== EXERCISE DESCRIPTION ==
The listing below must be repeated word for word, with its images excluded.

== DATA LISTING ==
'''

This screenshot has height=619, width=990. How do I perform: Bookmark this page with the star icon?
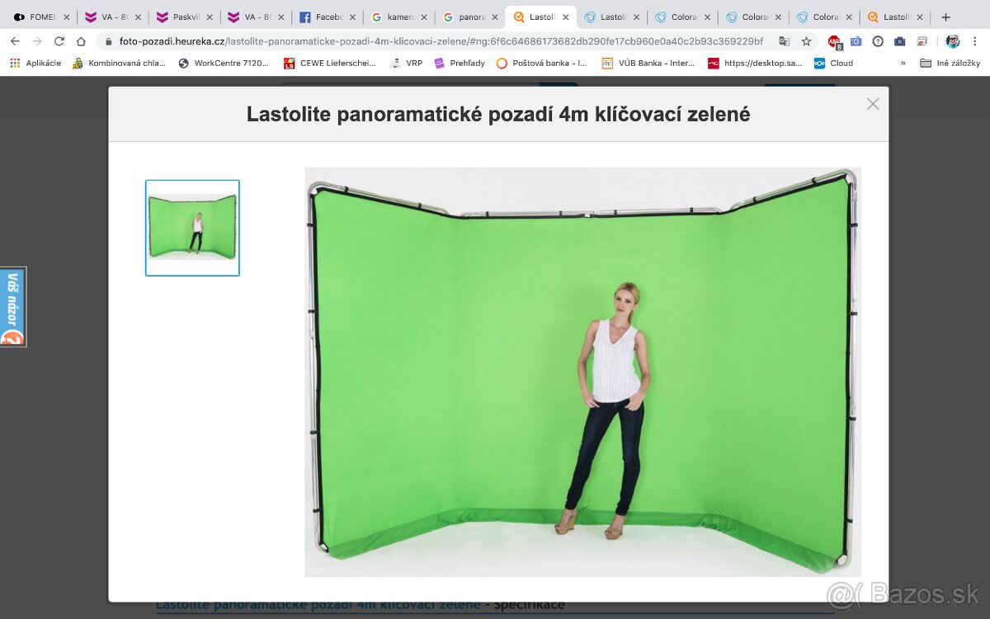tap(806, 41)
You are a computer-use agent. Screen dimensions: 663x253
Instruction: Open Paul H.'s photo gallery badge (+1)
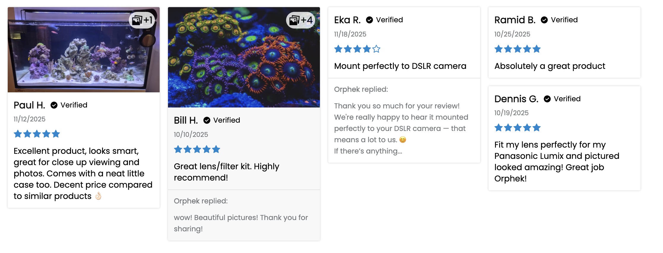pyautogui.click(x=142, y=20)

'''

== RESULT BELOW ==
This screenshot has height=619, width=990. How do I perform: Bookmark this page with the star icon?
tap(806, 41)
You are a computer-use agent. Screen dimensions: 663x253
Instruction: Open Paul H.'s photo gallery badge (+1)
pyautogui.click(x=142, y=20)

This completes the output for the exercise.